The face recognition of stars is the feature of microblog , There are lots of pictures of stars , There is a huge demand for identification . Star face recognition has particular difficulties , Common face recognition schemes , Photo expression used , Less modeling , There is a big difference between different people , And the star's face is rich in expression , Various shapes , Some cosmetic faces can't even tell the brain apart , Not to mention machine identification .
The present , Recommended ads in web pages , If the advertisement can reach the user's will , You don't have to work hard , This kind of advertisement effect will naturally be much better .
Here, the ideal machine learning platform undertakes offline training and online prediction tasks . Transfer the data generated by the implementation to the background , Used to extract features , off-line training , More and more businesses use deep learning methods ,TensorFlow/Caffe The framework is integrated .
at present , Offline training mainly uses GPU Fleet , Part of the computer cluster belongs to alicloud .
TensorFlow Distributed computing model provided by
Tensorflow Distributed computing and HPC Of MPI Distribution calculations are quite different ,MPI Processes are equal to each other , Ensure that there are no bottlenecks in the process ,MPI_IO It is also designed that each host can share equally IO The pressure of ,MPI Computing tasks on the process also require uniform partitioning , Ensure that the calculation progress of each process is consistent ,MPI Only the boundaries of data blocks are exchanged between processes , Minimize network traffic , Compress communication time .
TensorFlow Distributed computing design is simple and crude . In several parameter servers , And a number of workers to form a fleet , The parameters obtained from each operation are submitted to the parameter server , The parameter server merges the parameters from all workers , Get the global parameters , The global parameters are then set , Send to labor , On the basis of global parameters, the labor is doing the next step of calculation ,
TensorFlow Master slave mode is adopted , The parameter server is the bottleneck . All parameters are passed at each step , Too much network traffic , Let's assume that each labor parameter takes up memory 1GB, Cluster includes 1 Parameter servers and 10 Workers , Then each iteration step will produce 20GB Network traffic of , according to 10GbE network computing , Communication time should be at least 16 second . And in fact , each batch The operation time of the data may not be enough 1 second , Model parameters may take up much more memory than 1GB. From the perspective of theoretical analysis ,TensorFlow Distributed computing is not as efficient as MPI.
Some people say that deep learning is only a special mode of high performance computing , But it's not ,TensorFlow And HPC There is a big difference in the fleet .
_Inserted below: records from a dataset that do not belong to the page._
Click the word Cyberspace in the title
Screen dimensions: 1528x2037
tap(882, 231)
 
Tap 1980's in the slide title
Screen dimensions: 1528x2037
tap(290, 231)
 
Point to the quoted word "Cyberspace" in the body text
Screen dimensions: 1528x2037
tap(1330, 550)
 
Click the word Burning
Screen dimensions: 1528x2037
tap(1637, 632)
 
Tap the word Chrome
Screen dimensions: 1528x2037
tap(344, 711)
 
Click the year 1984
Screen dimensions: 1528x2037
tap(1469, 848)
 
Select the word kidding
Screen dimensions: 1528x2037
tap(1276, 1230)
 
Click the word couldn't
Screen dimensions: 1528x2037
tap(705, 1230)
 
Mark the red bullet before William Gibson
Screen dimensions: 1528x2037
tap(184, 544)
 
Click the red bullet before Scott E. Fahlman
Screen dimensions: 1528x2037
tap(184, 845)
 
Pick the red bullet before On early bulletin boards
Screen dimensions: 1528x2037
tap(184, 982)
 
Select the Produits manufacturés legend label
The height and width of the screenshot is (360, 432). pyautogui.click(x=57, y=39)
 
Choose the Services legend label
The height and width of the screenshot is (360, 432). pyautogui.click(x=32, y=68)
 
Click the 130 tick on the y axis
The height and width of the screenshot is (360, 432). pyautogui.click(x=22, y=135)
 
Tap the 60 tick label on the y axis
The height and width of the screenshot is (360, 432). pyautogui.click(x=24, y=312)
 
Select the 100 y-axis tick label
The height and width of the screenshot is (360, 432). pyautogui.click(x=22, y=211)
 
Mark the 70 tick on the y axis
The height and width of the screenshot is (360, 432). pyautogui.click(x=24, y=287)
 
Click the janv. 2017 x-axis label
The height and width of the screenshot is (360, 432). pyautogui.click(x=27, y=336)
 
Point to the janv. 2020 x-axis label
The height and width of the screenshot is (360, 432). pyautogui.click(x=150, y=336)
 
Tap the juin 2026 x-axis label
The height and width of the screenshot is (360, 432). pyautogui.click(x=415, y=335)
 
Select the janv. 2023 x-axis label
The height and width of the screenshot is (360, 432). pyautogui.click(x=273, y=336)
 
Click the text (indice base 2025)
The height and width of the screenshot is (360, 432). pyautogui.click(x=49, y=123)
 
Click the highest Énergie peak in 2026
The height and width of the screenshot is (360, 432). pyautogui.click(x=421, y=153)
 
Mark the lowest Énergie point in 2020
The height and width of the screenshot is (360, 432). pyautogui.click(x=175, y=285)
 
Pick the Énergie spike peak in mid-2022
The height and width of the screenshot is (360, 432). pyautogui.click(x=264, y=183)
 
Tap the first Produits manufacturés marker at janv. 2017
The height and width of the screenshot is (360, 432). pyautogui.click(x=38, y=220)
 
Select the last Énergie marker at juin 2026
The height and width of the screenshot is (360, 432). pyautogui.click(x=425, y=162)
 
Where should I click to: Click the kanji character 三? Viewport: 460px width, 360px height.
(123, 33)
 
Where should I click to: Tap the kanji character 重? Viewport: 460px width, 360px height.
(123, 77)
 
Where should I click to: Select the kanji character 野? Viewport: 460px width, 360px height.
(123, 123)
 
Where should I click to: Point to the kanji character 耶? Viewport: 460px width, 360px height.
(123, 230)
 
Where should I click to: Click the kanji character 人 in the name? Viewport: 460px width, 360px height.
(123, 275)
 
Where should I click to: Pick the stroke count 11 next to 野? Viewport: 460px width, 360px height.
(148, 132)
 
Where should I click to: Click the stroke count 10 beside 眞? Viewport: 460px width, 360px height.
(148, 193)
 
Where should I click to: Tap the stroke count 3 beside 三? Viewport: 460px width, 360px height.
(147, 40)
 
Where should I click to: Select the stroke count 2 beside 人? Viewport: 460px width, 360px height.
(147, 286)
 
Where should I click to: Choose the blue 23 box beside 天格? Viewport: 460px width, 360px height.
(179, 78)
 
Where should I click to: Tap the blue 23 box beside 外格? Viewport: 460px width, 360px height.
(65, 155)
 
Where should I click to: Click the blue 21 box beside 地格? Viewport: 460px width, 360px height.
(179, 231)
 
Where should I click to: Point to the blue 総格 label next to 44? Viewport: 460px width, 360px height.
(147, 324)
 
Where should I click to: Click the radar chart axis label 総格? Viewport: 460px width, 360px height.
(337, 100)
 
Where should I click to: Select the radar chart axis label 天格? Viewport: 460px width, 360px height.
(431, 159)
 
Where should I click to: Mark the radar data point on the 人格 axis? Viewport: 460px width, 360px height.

TensorFlow And HPC The difference between the fleet
HPC The fleet has 3 Major features ： High performance computing chip , High speed computing network , High speed parallel storage , and TensorFlow There is only one high-end one GPU.
Labor is trained on a set of data △W and △B（ Collectively referred to as △P） It's called one-step training , After all the workers have completed one-step training , Stop training , Will wait for their own △P Send to parameter server , The parameter server has been waiting , Until all labor parameters change △P Add and average , Then use this parameter to update the old parameter , Get the new parameters P, With the help of P Send to all workers , After receiving this new parameter, the labor will do the next calculation .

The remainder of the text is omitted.